WORK TO COMPLETE
Using the line with "[Instagram] (153, 2394)" as your starting point, transcribe it and each line beneath it word for word until the records run out, without pictures.

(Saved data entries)
+ + +

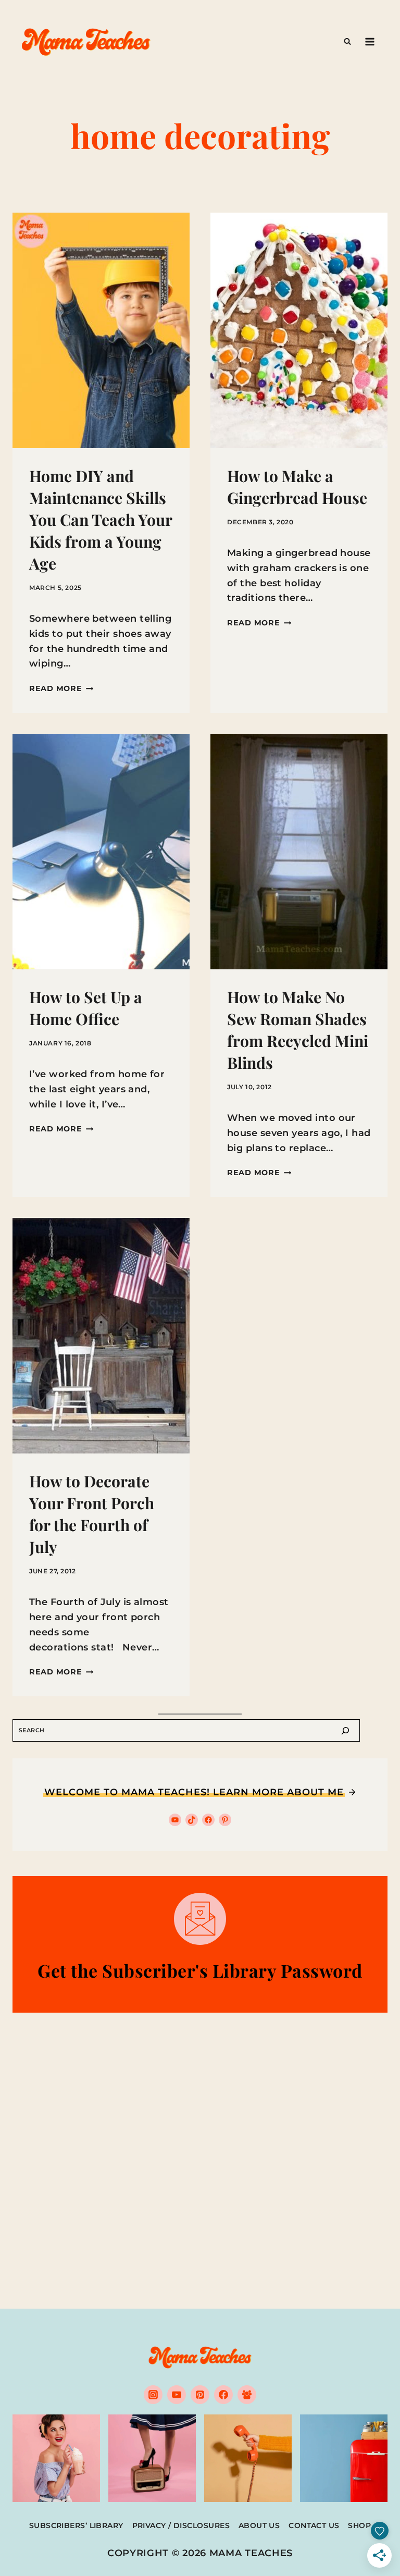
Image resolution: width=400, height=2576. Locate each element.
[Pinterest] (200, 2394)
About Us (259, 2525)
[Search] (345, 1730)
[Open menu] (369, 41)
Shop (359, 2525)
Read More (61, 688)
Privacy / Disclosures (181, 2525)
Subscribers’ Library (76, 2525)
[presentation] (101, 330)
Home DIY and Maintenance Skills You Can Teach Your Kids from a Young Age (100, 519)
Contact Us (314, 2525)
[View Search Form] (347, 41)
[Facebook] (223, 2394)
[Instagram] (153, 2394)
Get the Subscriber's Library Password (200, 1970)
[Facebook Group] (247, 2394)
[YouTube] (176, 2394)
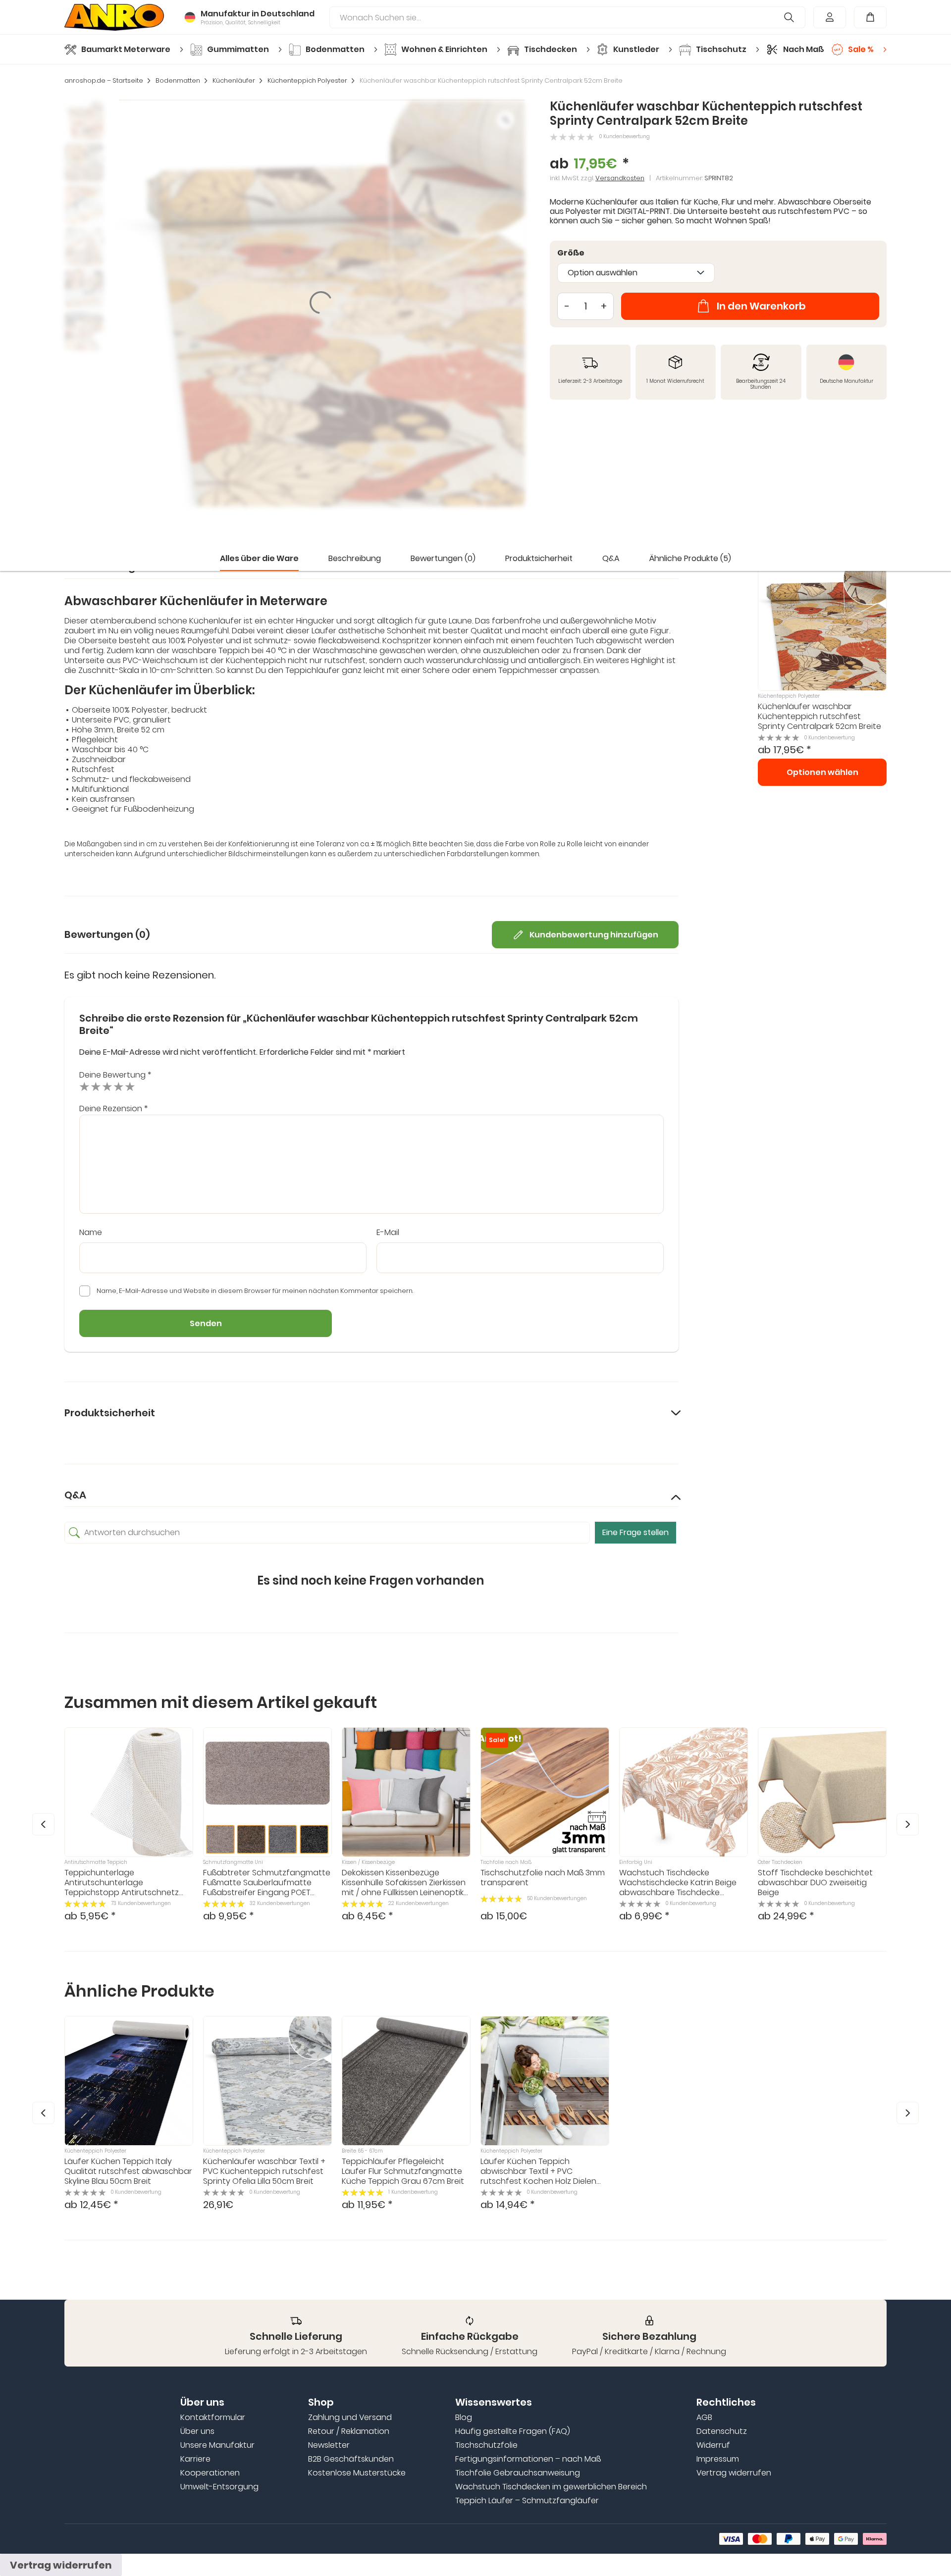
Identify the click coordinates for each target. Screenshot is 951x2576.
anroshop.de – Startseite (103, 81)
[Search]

+ + +

EXERCISE RESULT
[Instagram] (153, 2394)
Get the Subscriber's Library Password (200, 1970)
[Facebook Group] (247, 2394)
[YouTube] (176, 2394)
Identify the click coordinates for each target. Screenshot is 951x2576.
anroshop.de – Startseite (103, 81)
[Search]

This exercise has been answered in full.